El lío de las razas
Jaime Nubiola
Invitación a pensar
Invitación a pensar
Jaime Nubiola

 

 

 

La raza y lo políticamente correcto

        Cuando yo era niño estudiábamos en la enciclopedia escolar que había cinco razas: blanca, negra, amarilla, cobriza y aceitunada. Las tres primeras no ofrecían ninguna dificultad; la cuarta, la cobriza, tampoco planteaba problemas porque se identificaba con el color de los indios, los «pieles rojas » de las películas del oeste. Sin embargo, sobre la raza aceitunada flotaba siempre un cierto aire de misterio y una notable indefinición geográfica: se trataba —nos aclaraba la monja de mi colegio— de los malayos y polinesios. A mis ojos infantiles aquella clasificación del género humano en cinco razas resultaba insatisfactoria porque había muchos casos intermedios —o casos difíciles de clasificar como los gitanos trashumantes que yo veía— y porque se hablaba de una raza aceitunada cuando había aceitunas verdes y negras.

        Conforme pasaron los años aprendí que no era ya correcto ni científica ni políticamente hablar de razas. Sin embargo, cada vez que en Estados Unidos me hacen rellenar un impreso y me preguntan si soy caucásico, africano, asiático, latino o cosas parecidas, me inquieto tanto porque no sé realmente qué poner de mí —si caucásico o latino— como por la incertidumbre de qué habrá pasado con aquellos aceitunados de mi infancia para los que ya no hay ningún recuadro.

        Ahora lo políticamente correcto es la ceguera ante las razas. Nadie puede ser discriminado por el color de su piel, por su lengua, por su religión o por sus convicciones políticas. Pero en cuanto salimos a la calle y, sobre todo, cuando vamos a los barrios de nuestras ciudades en los que viven mayoritariamente los inmigrantes, advertimos que las diferencias saltan a la vista. Más aún: si tenemos la oportunidad de meternos en la vida del barrio descubriremos que en muchos casos las diferencias étnicas forman casi siempre barreras insuperables. ¡Cuántos elementos comunes entre ecuatorianos y españoles y qué enormes diferencias nos separan! ¿Quién iba a decirlo? ¿Qué ha pasado con la tan traída y llevada Hispanidad, que en muchos países se celebra el 12 de octubre como «día de la Raza»?

Duele

        Me ha impresionado el libro Diarios de la calle que recoge la experiencia vital de jóvenes con problemas en un barrio extremo de Los Angeles. Erin Gruwell, una magnífica maestra, logra rescatar a sus alumnos de la delincuencia poniéndolos a escribir en la línea del diario de Ana Frank y de diarios de jóvenes más actuales. Lo que más ha llamado mi atención es la sangrienta guerra entre las bandas juveniles de Los Angeles —latinos, negros, asiáticos— que se identifican básicamente por su raza. Los distintos, los otros grupos, son de otra raza. La raza es la etiqueta de la diferencia.

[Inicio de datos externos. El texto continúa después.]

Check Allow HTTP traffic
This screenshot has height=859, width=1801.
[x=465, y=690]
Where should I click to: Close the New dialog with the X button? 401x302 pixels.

        A la vez que leía ese libro norteamericano llegó a mis manos el último Latinobarómetro que, tras 19.000 entrevistas en 18 países, arrojaba el dato de que siete de cada diez latinoamericanos rechazan a los inmigrantes pobres o de diferente raza. Pedro Dutour explicaba que «mientras América Latina reprocha la falta de apertura a sus ciudadanos en el viejo continente —sobre todo a España, a la que se achaca una responsabilidad histórica— cada país ve con malos ojos a los inmigrantes de otros países latinoamericanos, sobre todo a los que dejan su patria para buscar mejores oportunidades económicas». Parece una maldición. Una cooperante me escribe desde Tegucigalpa que «efectivamente los más racistas con los latinoamericanos son los mismos latinoamericanos. Los panameños detestan a los colombianos, los costarricenses a los nicaragüenses, los peruanos a los ecuatorianos, y los latinos a los indígenas... ¡mucho más que los españoles a todos ellos juntos!».

        Me duele que esto pueda ser así. Y me parece que es tarea de todos y de cada uno el acabar con este lío de las razas. En este sentido, el acceso de Barack Obama a la presidencia norteamericana nos invita a descubrir también que hay una sola raza, que es la del género humano.